True, the Justice Department hasn't raised this issue, but Harvard was one of only two foreign entities allowed to bid in the "Loan for Shares" program directed by Shleifer and Hay in Russia. What Harvard Management made on those investments is anyone's guess, but Harvard's endowment went from approximately $4 billion in 1992, the first year of HIID's contract, to $19 billion in 1998.
Those dates cover a Clinton administration that included Rubin, a former Harvard Management board member; Summers, a former Harvard professor and current president of the university; and Harvard graduate Albert Gore, who personally oversaw Clinton policy toward Russia. Despite Harvard's denials of wrongdoing, the HIID has been renamed and put under the authority of the Kennedy School of Government, where the university's most reliable political clout is heavily concentrated.
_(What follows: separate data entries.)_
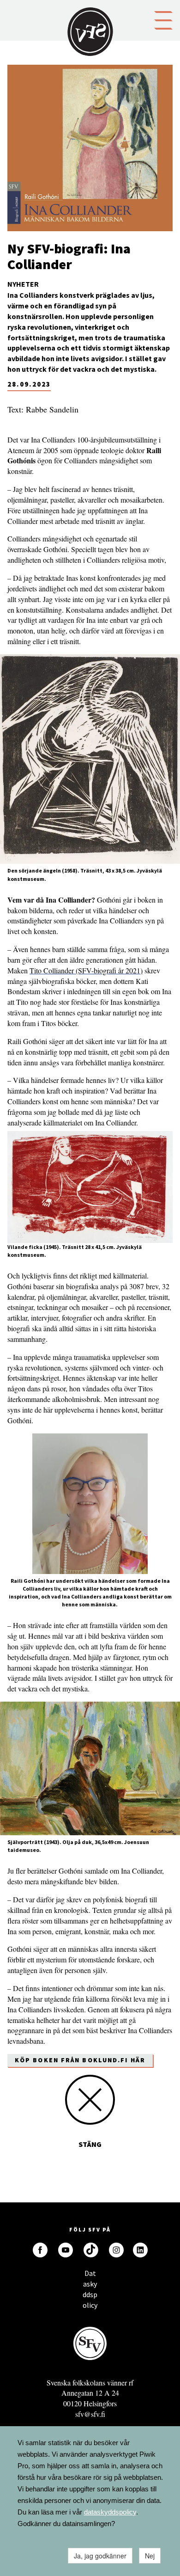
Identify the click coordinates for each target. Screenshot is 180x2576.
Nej (150, 2555)
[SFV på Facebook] (40, 2250)
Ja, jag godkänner (100, 2555)
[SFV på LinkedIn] (140, 2250)
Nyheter (23, 284)
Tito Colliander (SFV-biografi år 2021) (86, 970)
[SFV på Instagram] (116, 2250)
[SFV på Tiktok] (91, 2250)
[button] (163, 19)
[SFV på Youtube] (65, 2250)
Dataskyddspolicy (90, 2276)
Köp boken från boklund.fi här (80, 2060)
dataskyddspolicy (110, 2512)
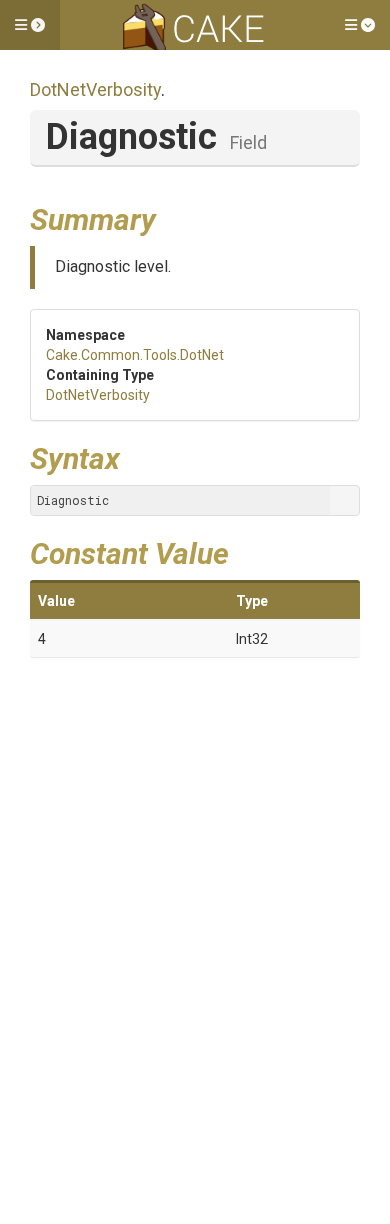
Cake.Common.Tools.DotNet (135, 355)
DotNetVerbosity (95, 89)
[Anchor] (171, 217)
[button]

While Williamson and Wedel believe Harvard is guilty of the charges against it, both scholars say it is a sideshow to the bigger picture of the financial raping of Russia.
"Our privatization," Williamson says, "brought forth an absolutely perverse result in that we transformed the majority of ownership of all Russian enterprise from the Russian people as a whole to the Russian government. Not even Stalin attempted that, but we delivered."
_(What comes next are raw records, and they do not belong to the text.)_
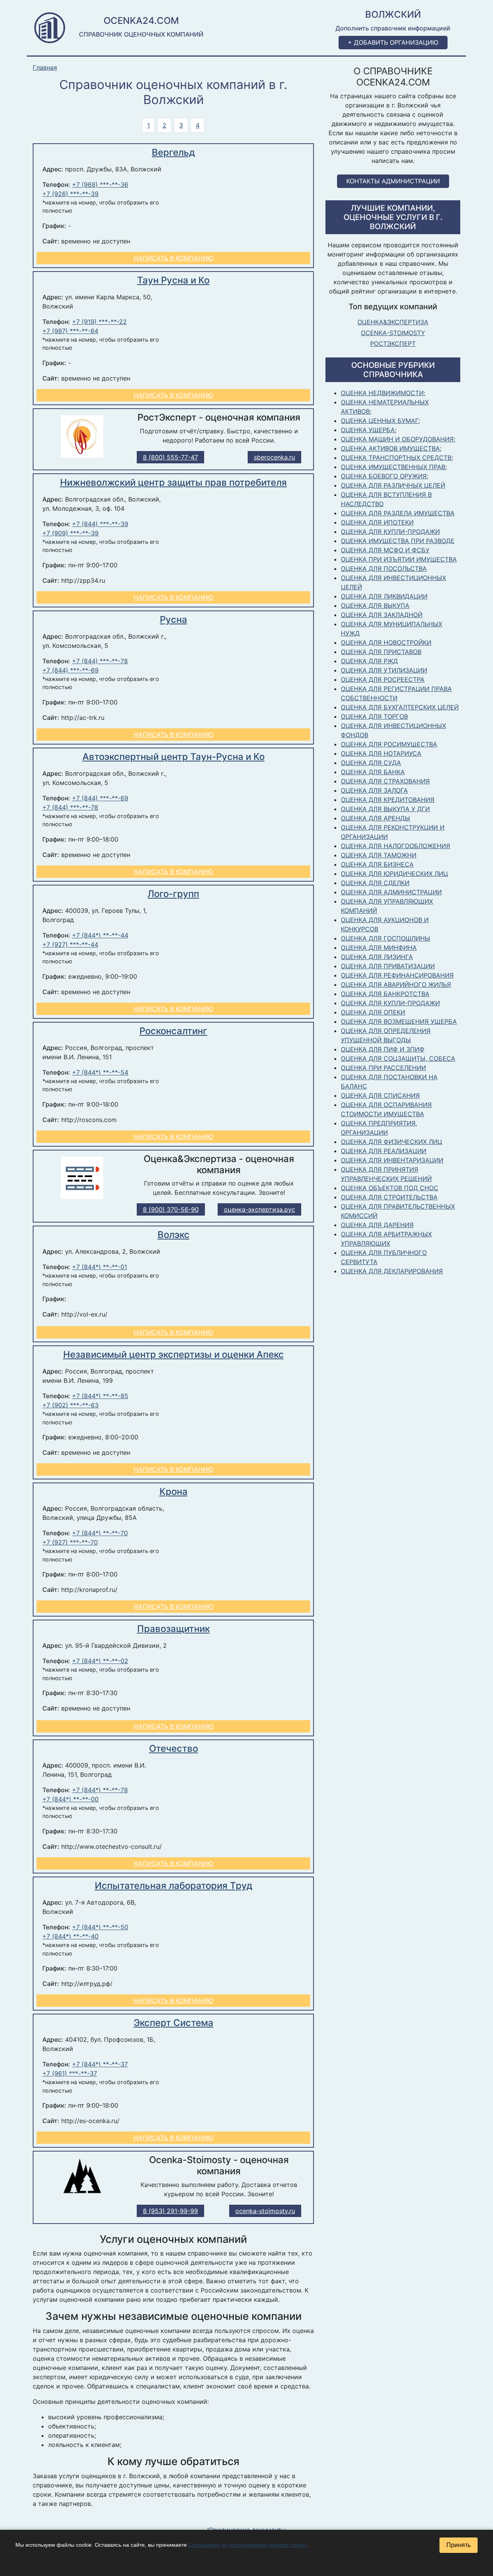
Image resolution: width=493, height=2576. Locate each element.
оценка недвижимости (382, 393)
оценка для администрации (391, 892)
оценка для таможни (378, 855)
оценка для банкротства (385, 994)
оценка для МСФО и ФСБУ (385, 550)
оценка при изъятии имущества (399, 559)
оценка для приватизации (388, 966)
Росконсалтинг (173, 1030)
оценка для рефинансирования (397, 975)
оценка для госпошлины (385, 938)
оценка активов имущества (390, 448)
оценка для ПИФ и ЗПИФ (382, 1049)
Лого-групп (173, 893)
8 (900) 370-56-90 (171, 1209)
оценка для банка (373, 772)
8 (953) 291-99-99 (170, 2211)
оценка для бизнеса (377, 864)
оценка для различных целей (393, 485)
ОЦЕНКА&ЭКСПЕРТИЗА (392, 322)
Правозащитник (173, 1628)
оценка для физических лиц (391, 1141)
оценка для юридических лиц (394, 873)
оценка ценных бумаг (379, 420)
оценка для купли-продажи (390, 531)
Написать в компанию (173, 258)
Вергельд (173, 152)
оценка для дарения (377, 1225)
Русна (173, 619)
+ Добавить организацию (393, 42)
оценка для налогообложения (395, 846)
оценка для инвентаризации (392, 1160)
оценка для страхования (385, 781)
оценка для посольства (384, 568)
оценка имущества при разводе (397, 541)
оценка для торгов (374, 716)
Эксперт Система (173, 2022)
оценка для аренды (375, 818)
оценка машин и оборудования (397, 439)
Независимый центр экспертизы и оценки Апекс (173, 1354)
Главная (45, 67)
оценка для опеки (373, 1012)
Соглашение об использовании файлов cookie (247, 2545)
Kelly Patricia O'Meara is an investigative reporter for Insight magazine.
Feds sue Harvard for $120 million over Russia program
BOSTON, Massachusetts (AP) -- The federal government sued Harvard University and four associates for $120 million on Tuesday, claiming that Harvard staffers benefited personally from a U.S.-backed program to help post-Cold War Russia make the transition to capitalism.
Harvard economics professor Andrei Shleifer and former Harvard legal expert Jonathan Hay "abused their positions as high-level and trusted advisers to and on behalf of the United States in Russia," according to the suit.
The government said the two men played major roles in the Harvard Institute for International Development in Russia, which received $40 million in federal funds to advise Russia on privatization, capital markets and legal reform after the fall of the Soviet Union in 1991.
Harvard closed the institute in January.
The Justice Department said Hay and Shleifer, along with Shleifer's wife and a woman now married to Hay, made investments and business deals in Russia that were in conflict with their duties.
Among other things, the lawsuit charges that Shleifer and his wife invested $200,000 in Russian companies and $60,000 in Russian government bonds.
"What the United States of America was bargaining was transparency, a conflict-free, bias-free set of advisers," U.S. Attorney Donald K. Stern said. "That's what the bargain was and they failed to produce it."
The suit seeks $120 million in damages under the False Claims Act, which allows plaintiffs to seek triple damages.
Through their lawyers, the four defendants denied any improprieties.
"We are confident that, as the civil case unfolds, the court will confirm that the Harvard program significantly fostered Russian reform and that the government received its money's worth," said David Zornow, Hay's lawyer.
Anne Taylor, Harvard vice president and general counsel, said the university upheld its end of the deal.